On Feb. 24 at 8 a.m. it was -28 and with the windchill it felt like -40, leaving many looking for a winter warm-up.

Angela Mondor has been using big buckets to flush her toilet. Her family has been functioning without running water due to frozen pipes for a week.

"I can't cook in my home. I can't clean. There's a lot of things you need water for that you don't think about,” said Mondor.

She said she is on the city’s list to have her pipes thawed out, but has no clue when crews will show up.

To make dinner, Mondor bought steamed micro-wave dinners and boiled pots of snow.

She said if the water doesn’t come back on soon, she’ll have to go to a hotel.

Thawing crews working seven days a week

The city said it has about 296 properties with frozen pipes waiting to be thawed water pipes.

“Not only did we start receiving reports of frozen pipes earlier than in a typical winter, this is the highest number of reports of frozen pipes in over 35 years,” said Lisa Fraser, communications officer with the City of Winnipeg.

The city said priority is given to schools, hospitals, day cares, and residents that have special health needs, but otherwise attends the properties on the list in the order that that they receive them.

The crew must make at least two visits. The first visit is to determine where the pipe is frozen.

There are three crews dedicated to thawing frozen water pipes, working seven days a week.

Students struggle at times because of cold temperatures cancelling recess

One Grade Five class at Greenway School on St. Matthews has tackled cabin fever with singing and dancing.

During their 15 minute recess, they do a singing and dancing rendition of Kesha’s Timber. They say they’ve been enjoying their indoor recess activities, but are sick of the cold.

Since the new year, the students have only been able to go outside for morning recess one time. Afternoon recess averages about two times per week, said Greenway School Vice-Principal Dave Tanner.

"They struggle at times. They need the activity.
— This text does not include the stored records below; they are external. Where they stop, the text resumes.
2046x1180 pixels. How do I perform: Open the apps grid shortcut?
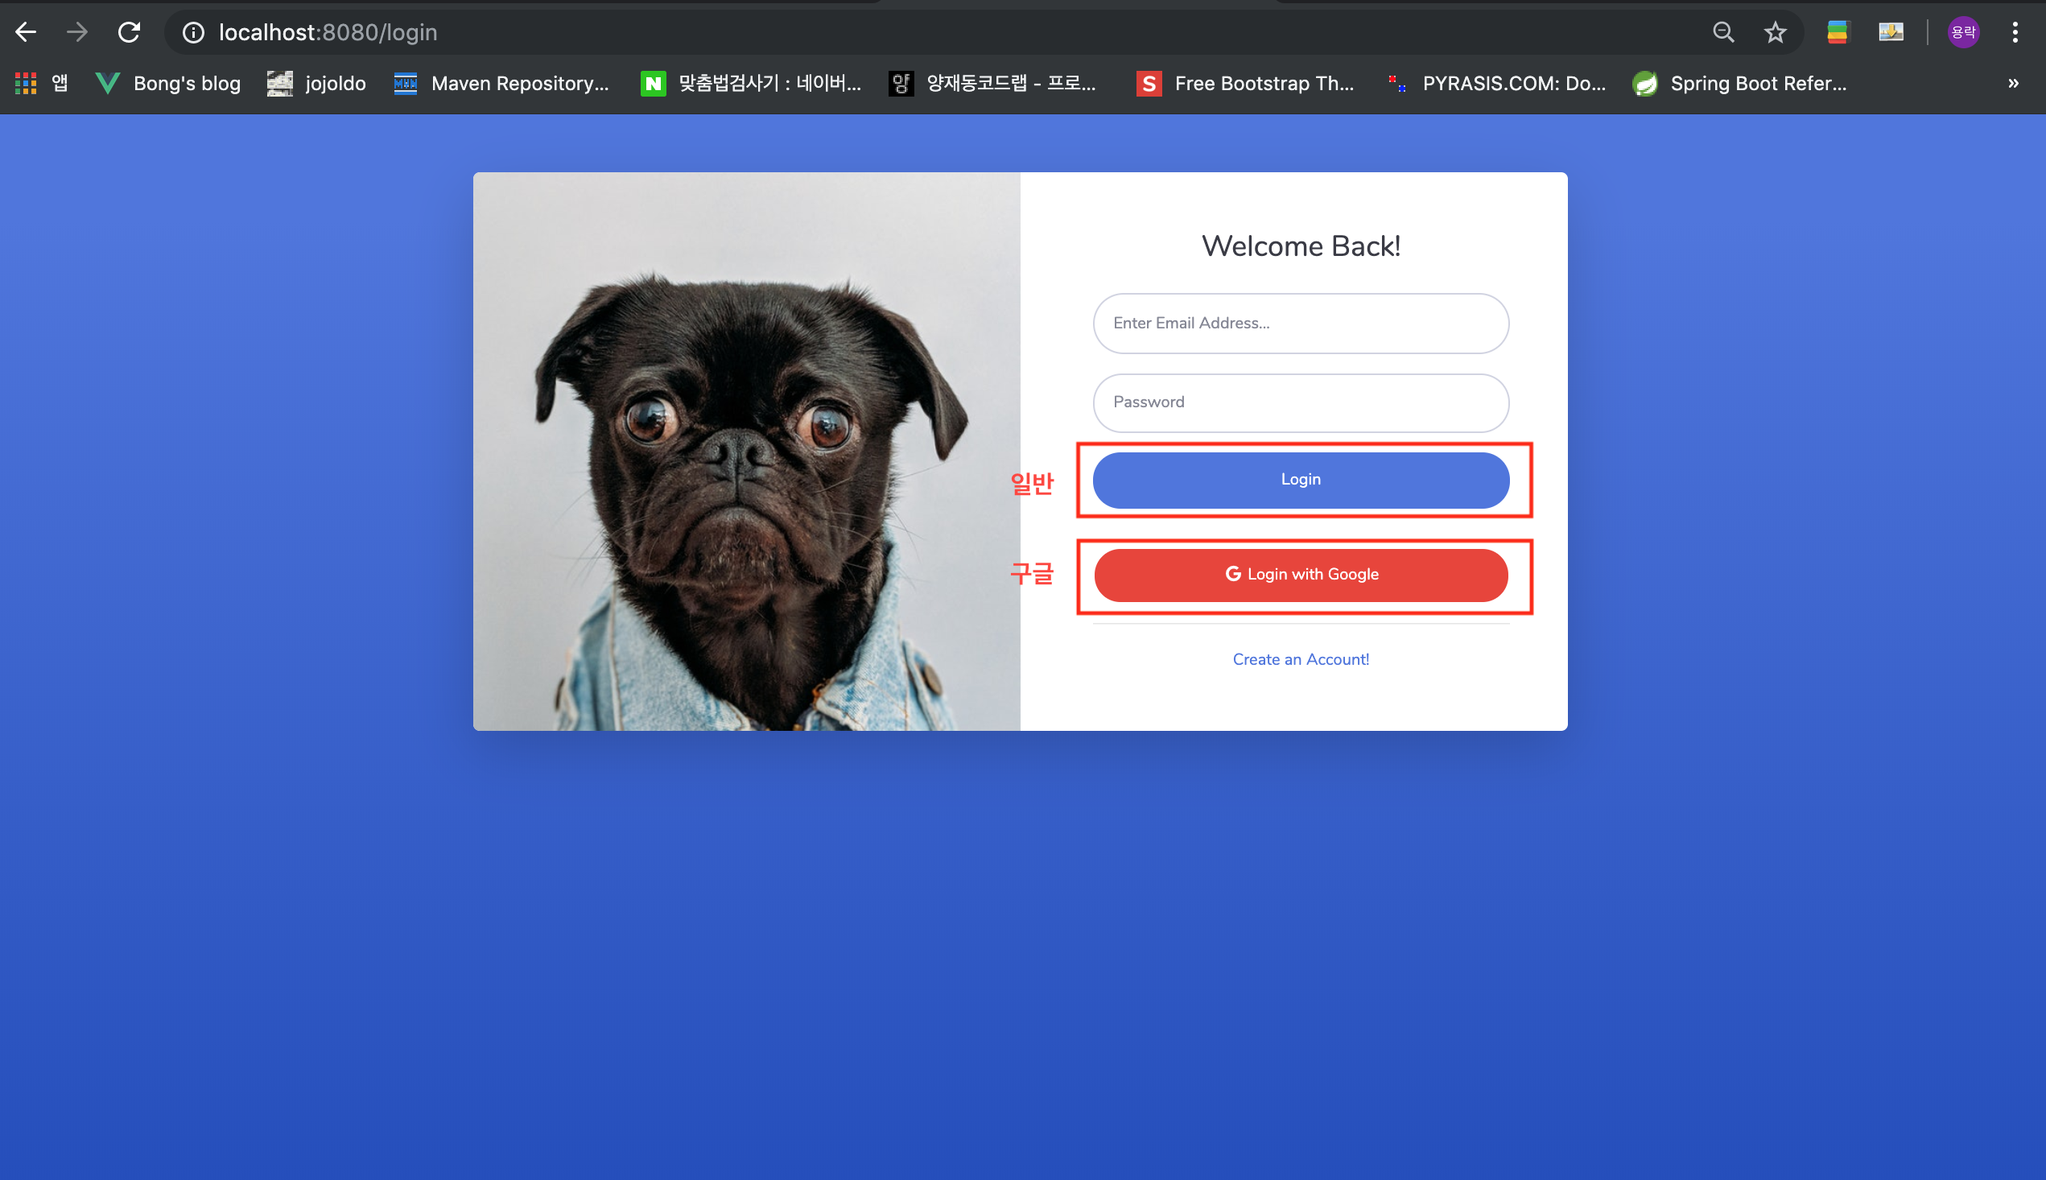[x=26, y=83]
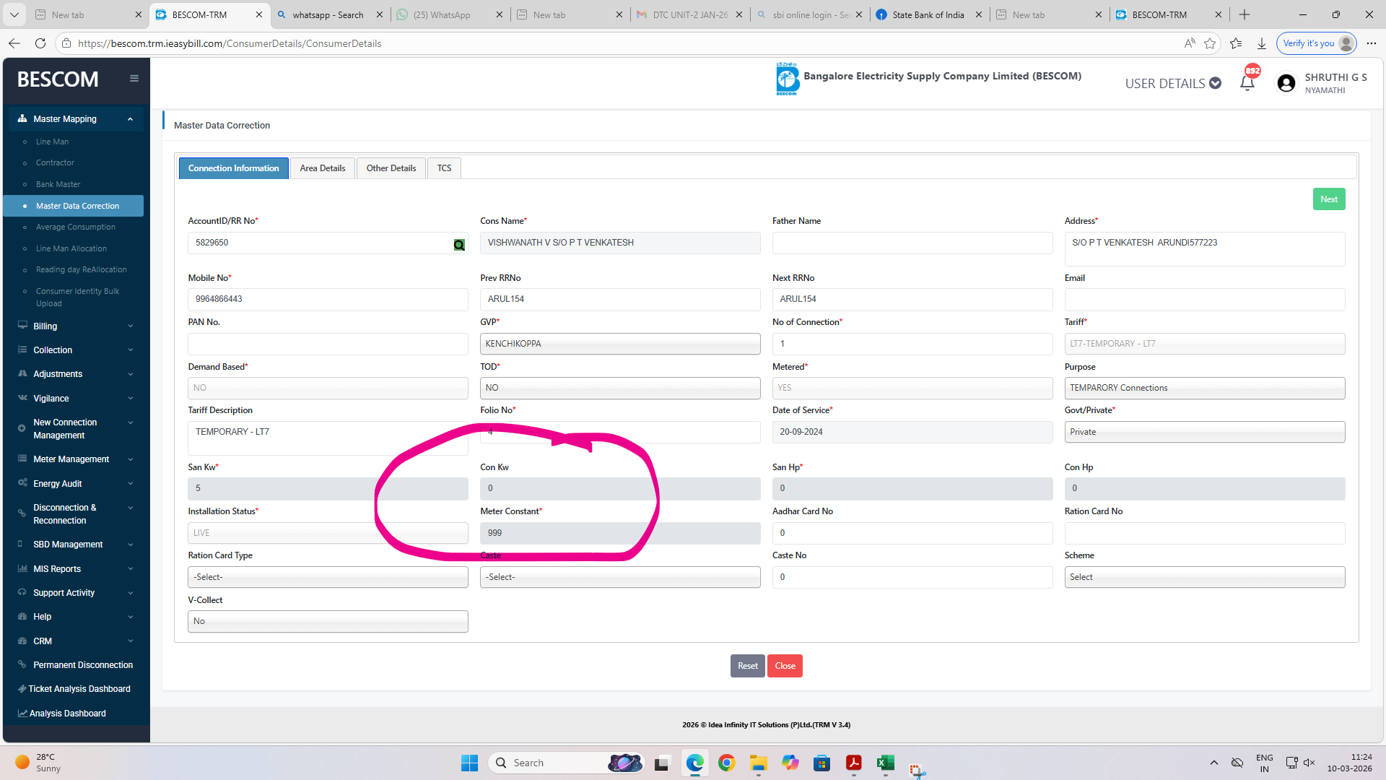Open Analysis Dashboard chart icon item
This screenshot has width=1386, height=780.
(22, 713)
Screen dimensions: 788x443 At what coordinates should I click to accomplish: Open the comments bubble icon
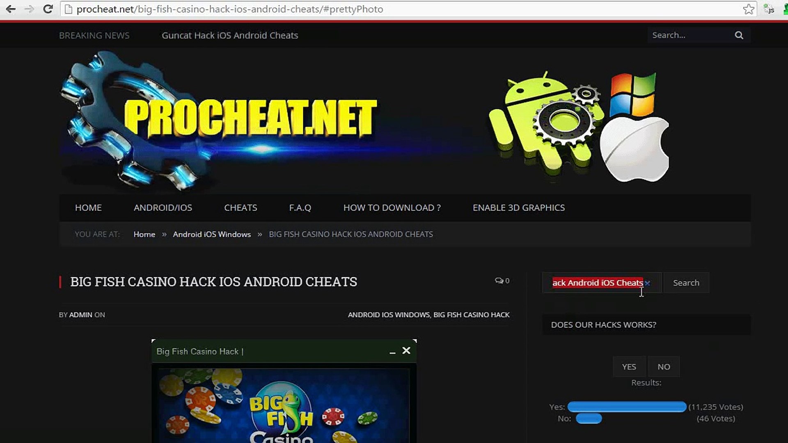coord(499,281)
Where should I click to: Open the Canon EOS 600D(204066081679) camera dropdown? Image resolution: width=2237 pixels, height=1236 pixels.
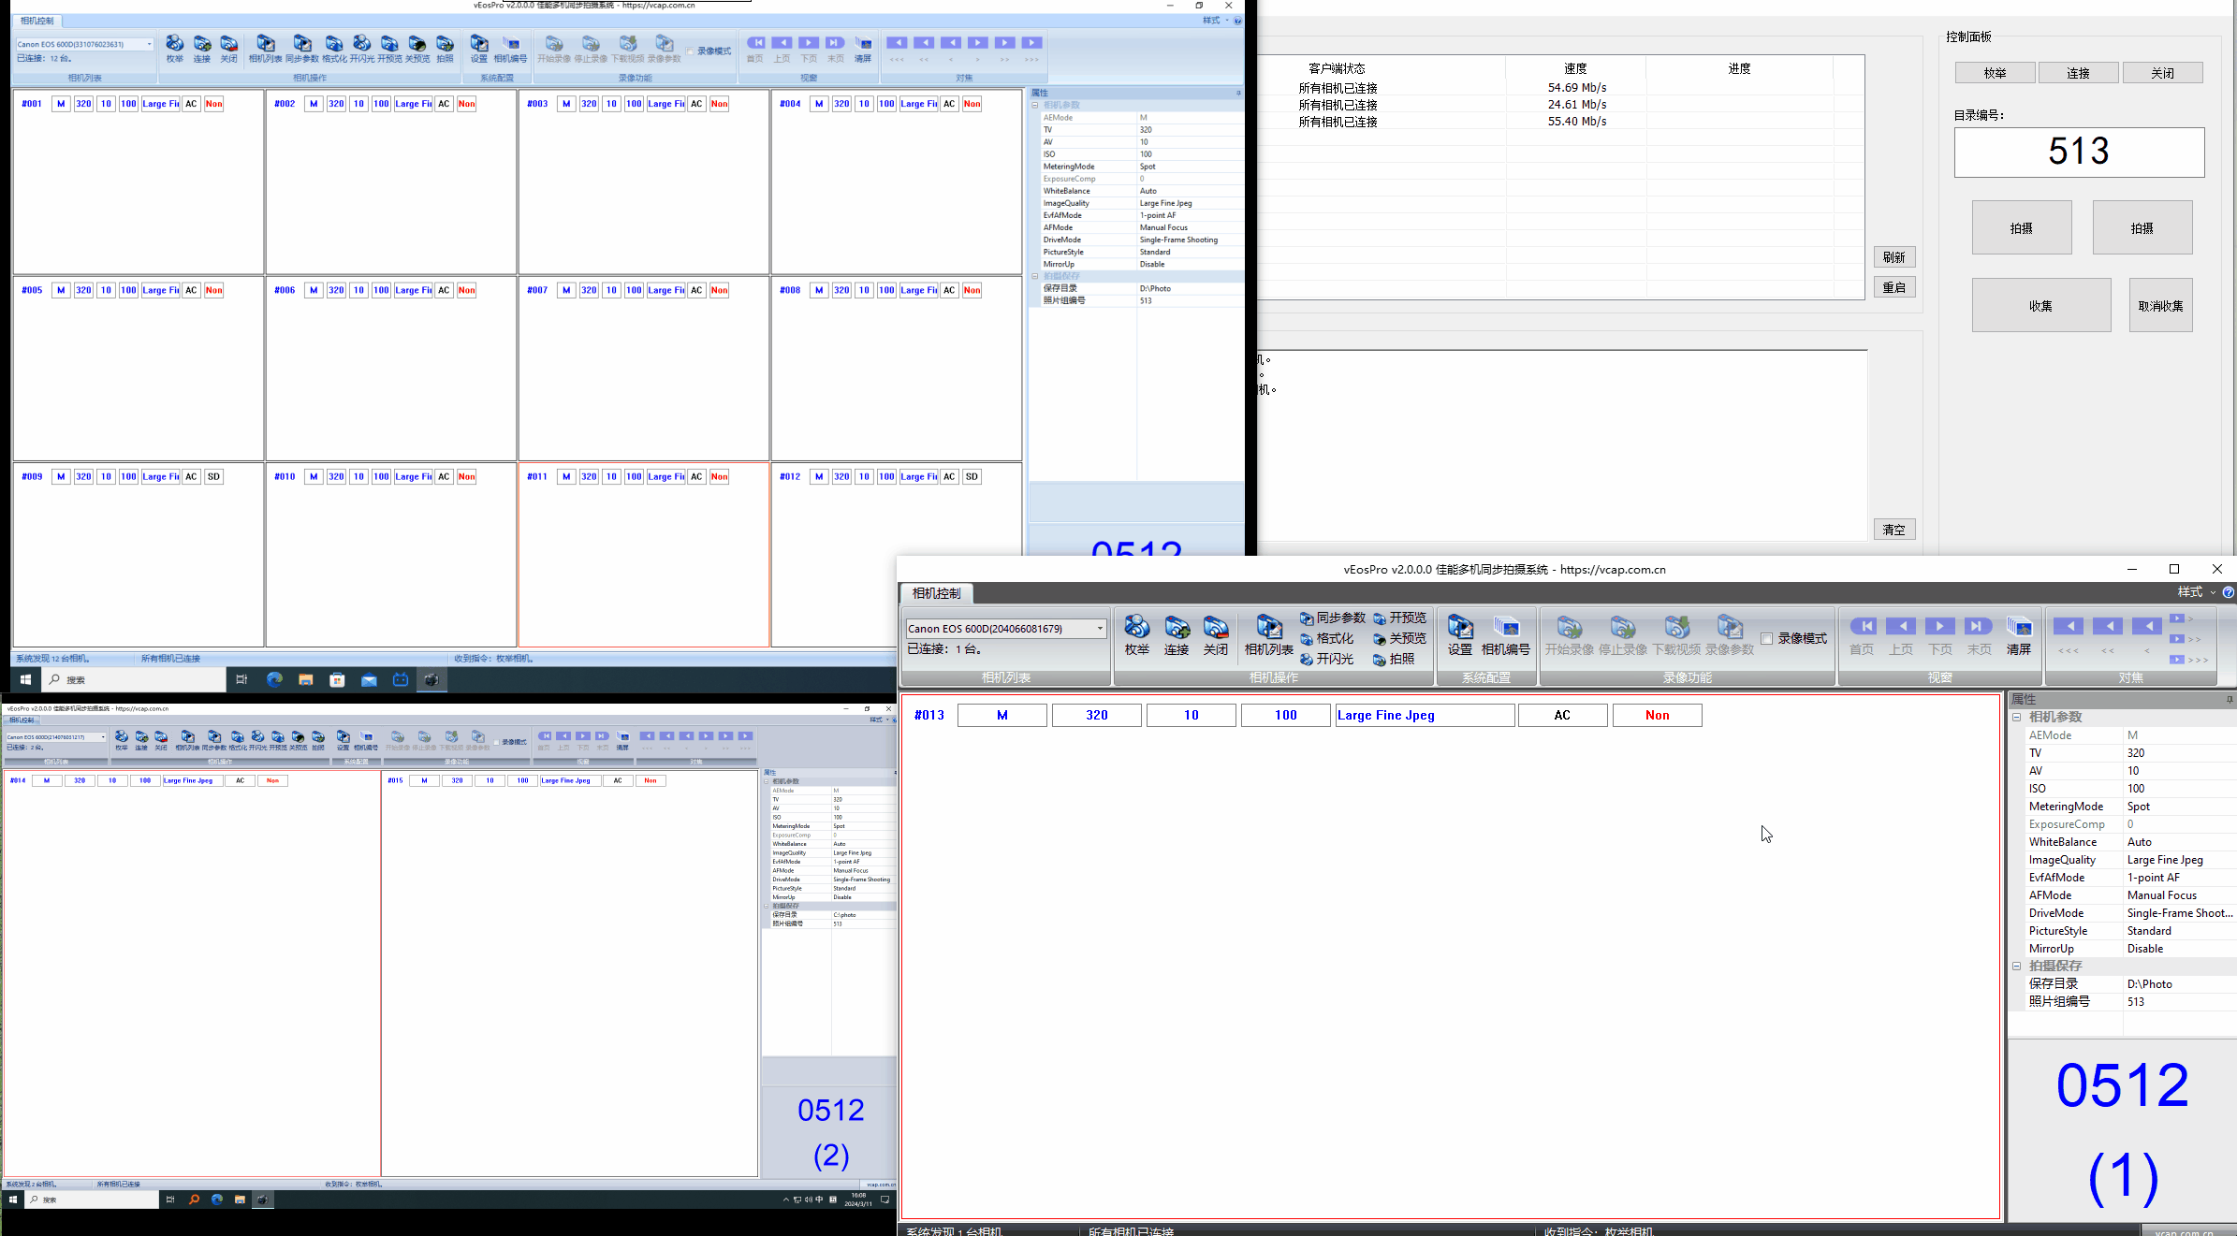click(x=1100, y=629)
They need the fresh air. and they need to get outside and socialize,” said Tanner. “We try to put those type of things in indoor recess, but it’s tough with confined spaces.”

He said it’s harder for the older students in Grade Five and Six, who need a break away from their desks.

Anytime it’s -28 with the wind chill or below students do not go outside for recess. The Winnipeg School Division said kids had to stay indoor for recess more this year, compared to last year and the year before.

Tanner says kids having outdoor play is important to a child’s development, just like learning in the classroom.